== What to work on ==
Return each line of the records with nothing changed, pictures excepted.

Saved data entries
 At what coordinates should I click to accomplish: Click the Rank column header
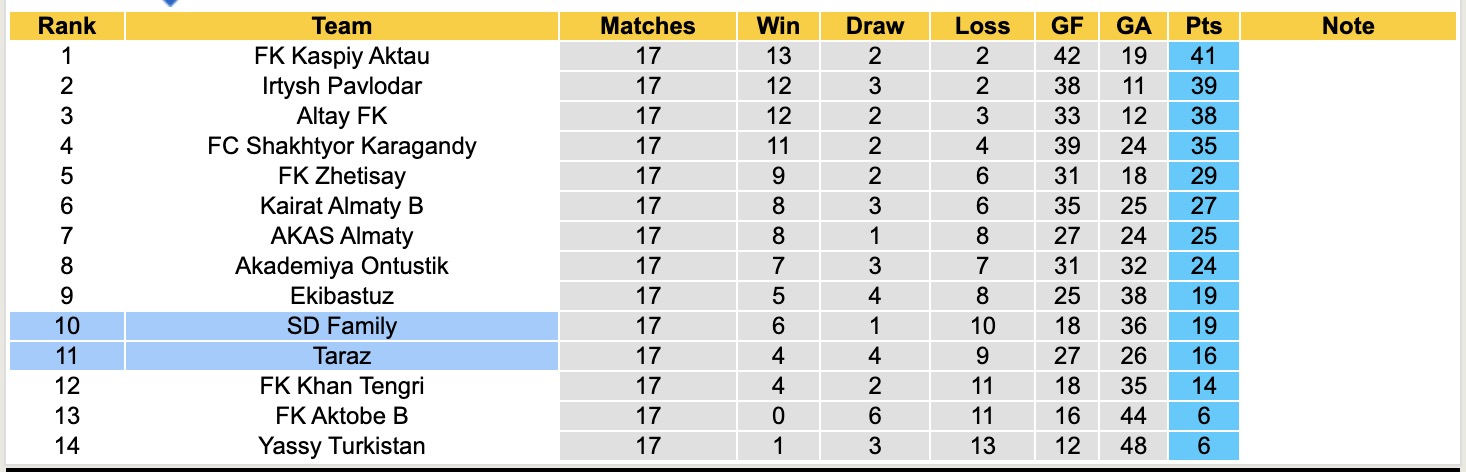pyautogui.click(x=67, y=26)
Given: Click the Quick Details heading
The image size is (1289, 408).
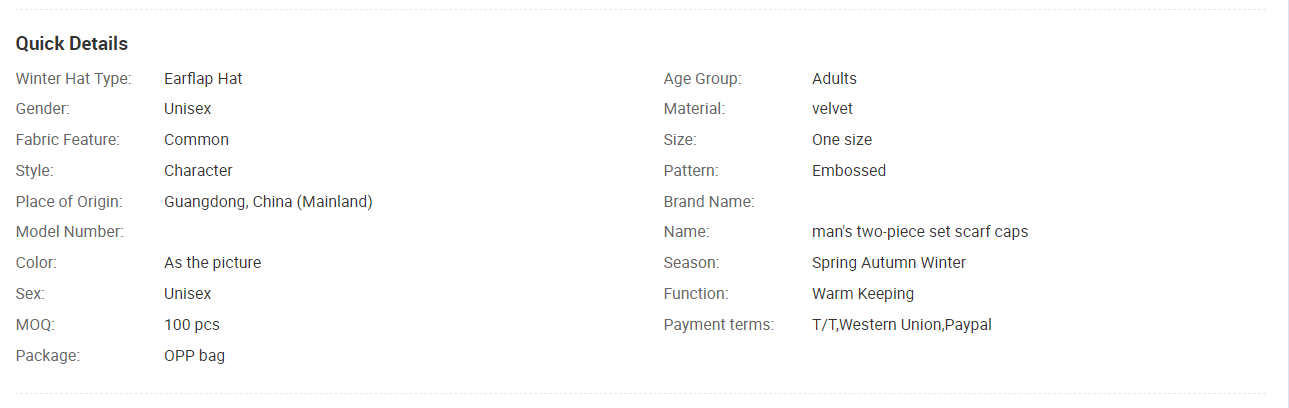Looking at the screenshot, I should 72,44.
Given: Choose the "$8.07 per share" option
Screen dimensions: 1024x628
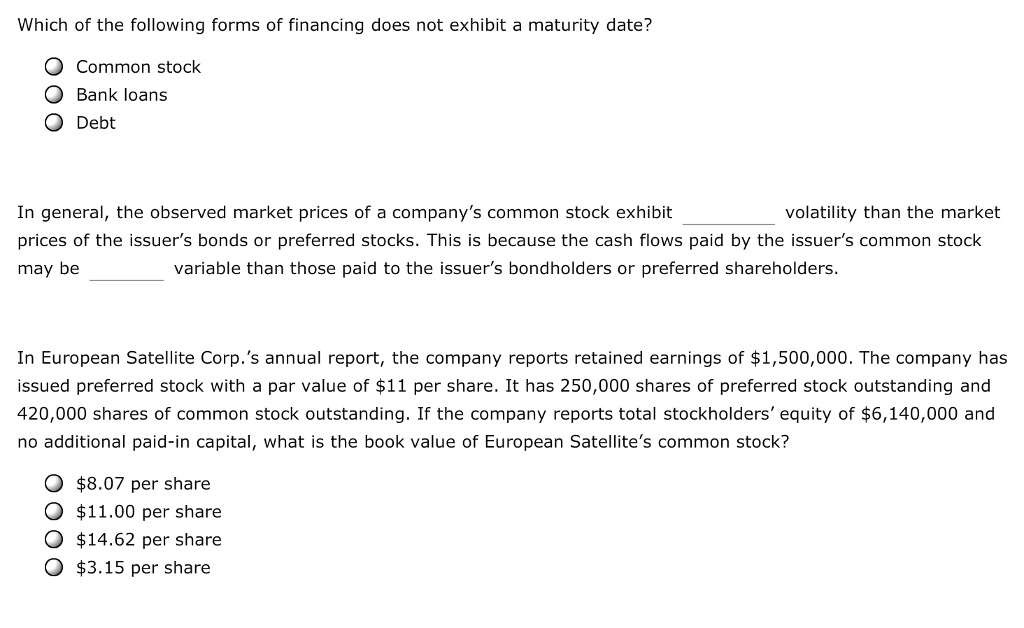Looking at the screenshot, I should pyautogui.click(x=54, y=483).
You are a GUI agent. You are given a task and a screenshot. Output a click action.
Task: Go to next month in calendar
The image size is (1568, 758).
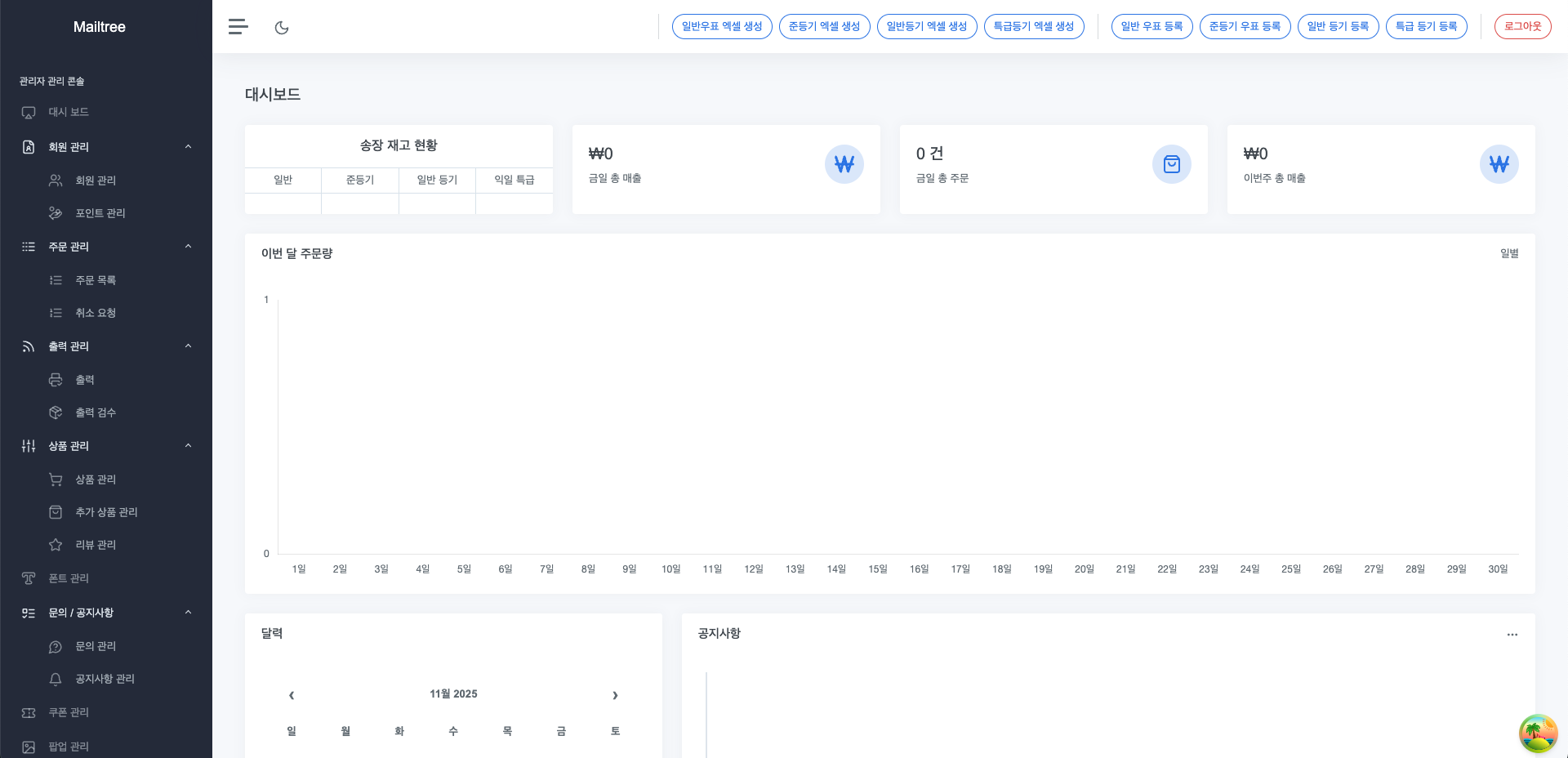pyautogui.click(x=615, y=695)
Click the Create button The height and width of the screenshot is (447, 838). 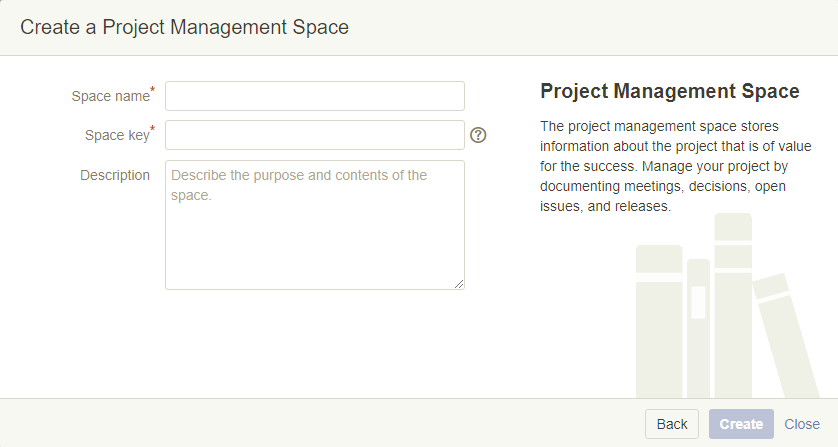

== Written solution ==
 At what coordinates should I click to accomplish: Click the Rank column header
pyautogui.click(x=67, y=26)
Given: Click the Quick Details heading
The image size is (1289, 408).
Looking at the screenshot, I should 72,44.
Given: Choose the "$8.07 per share" option
Screen dimensions: 1024x628
Looking at the screenshot, I should pyautogui.click(x=54, y=483).
You are a GUI agent. You are given a task and a screenshot. Output a click action.
Task: Go to next month in calendar
The image size is (1568, 758).
pyautogui.click(x=615, y=695)
Click the Create button The height and width of the screenshot is (447, 838). 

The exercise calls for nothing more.